Into It: Oliver Sacks

... reading?

Music, Language, and the Brain by a colleague of mine called [Aniruddh] Patel. He himself is a good musician as well as a neuroscientist and a nice writer [with] a good feeling for language. A book [that] absolutely staggered me ... is The Emerald Planet: How Plants Changed Earth's History. It's by a brilliant young man in England called David Beerling, and it's such an incredible history of the last half billion years. It's the sort of book [that] Darwin would have blurbed. I also read some fiction, and I've become very attached to J.M. Coetzee.

... Listening to?

I met Leon Fleisher and I've been to some of his concerts.
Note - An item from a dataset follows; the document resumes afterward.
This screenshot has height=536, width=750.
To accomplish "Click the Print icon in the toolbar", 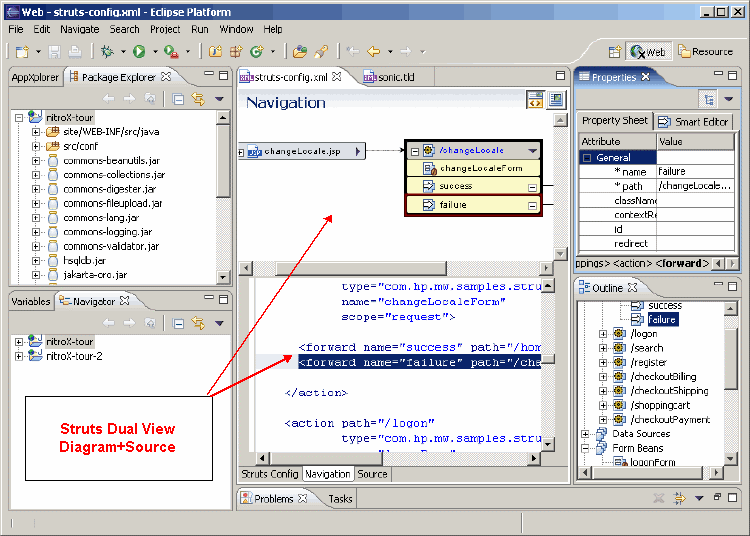I will (x=75, y=51).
Here in the office, I keep listening to Brahms: his concerto for piano and orchestra, the B flat major concerto, which he did with George Szell and the Cleveland Orchestra in the old days. By my bed is a lovely record he did when he was able to use both hands again, which is simply called "Two Hands." It's a variety of pieces, all of which I love, although I think I'm particularly taken by the Chopin Mazurka here because at one time I used to play most of the mazurkas myself.

... watching?

I occasionally like to watch old movies on public television Saturday nights. I saw the Charles Laughton one, Witness for the Prosecution, which I like very much. In general I like looking at nature programs. I do, as a matter of consciousness, try to listen to the Lehrer NewsHour, because I really don't read newspapers very much and I need to know what's going on.

Oliver Sacks has written 10 books, including "Awakenings." His most recent, "Musicophilia: Tales of Music and the Brain," is out Oct. 16.